◆ **TASK ITEM**
What is needed is a word-for-word transcript of the listing, free of pictures.

◆ **ENTRIES SHOWN**
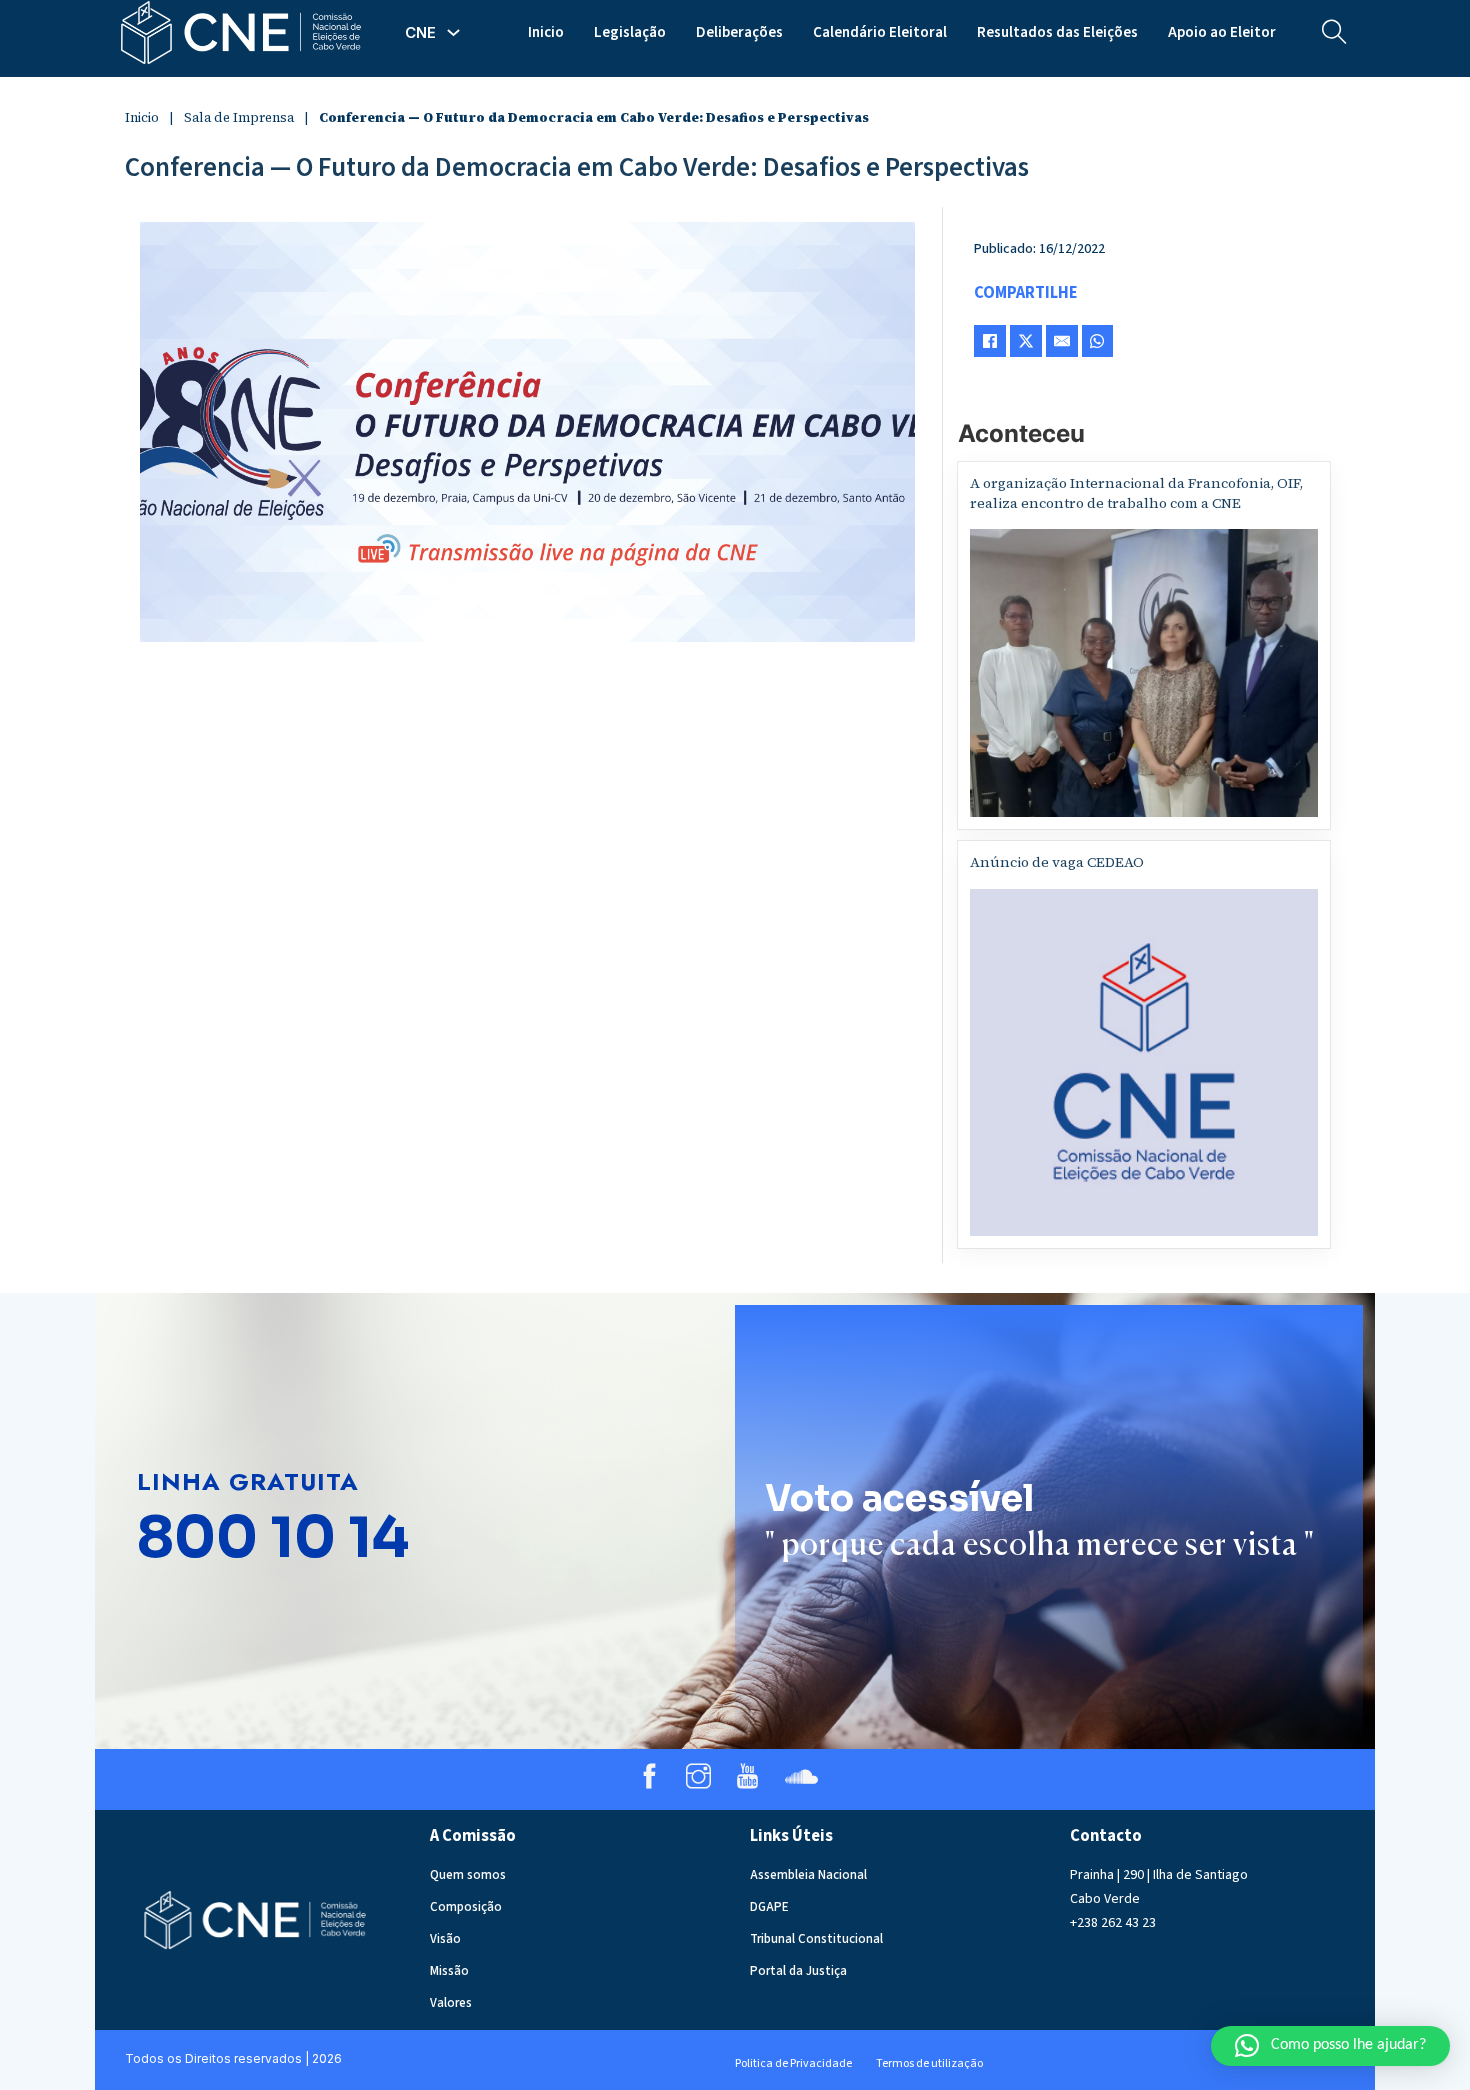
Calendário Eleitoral (880, 32)
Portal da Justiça (798, 1971)
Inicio (546, 32)
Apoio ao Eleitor (1222, 32)
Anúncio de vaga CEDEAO (1057, 862)
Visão (445, 1939)
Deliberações (739, 32)
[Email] (1062, 341)
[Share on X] (1026, 341)
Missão (449, 1971)
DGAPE (769, 1907)
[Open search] (1334, 32)
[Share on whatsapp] (1097, 341)
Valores (451, 2003)
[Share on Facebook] (990, 341)
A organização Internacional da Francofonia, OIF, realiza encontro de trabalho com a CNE (1136, 493)
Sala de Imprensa (239, 117)
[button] (1330, 2046)
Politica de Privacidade (793, 2063)
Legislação (630, 32)
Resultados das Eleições (1057, 32)
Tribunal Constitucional (816, 1939)
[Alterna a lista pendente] (453, 32)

◆ **SOLUTION FOR THIS TASK**
Calendário Eleitoral (880, 32)
Portal da Justiça (798, 1971)
Inicio (546, 32)
Apoio ao Eleitor (1222, 32)
Anúncio de vaga CEDEAO (1057, 862)
Visão (445, 1939)
Deliberações (739, 32)
[Email] (1062, 341)
[Share on X] (1026, 341)
Missão (449, 1971)
DGAPE (769, 1907)
[Open search] (1334, 32)
[Share on whatsapp] (1097, 341)
Valores (451, 2003)
[Share on Facebook] (990, 341)
A organização Internacional da Francofonia, OIF, realiza encontro de trabalho com a CNE (1136, 493)
Sala de Imprensa (239, 117)
[button] (1330, 2046)
Politica de Privacidade (793, 2063)
Legislação (630, 32)
Resultados das Eleições (1057, 32)
Tribunal Constitucional (816, 1939)
[Alterna a lista pendente] (453, 32)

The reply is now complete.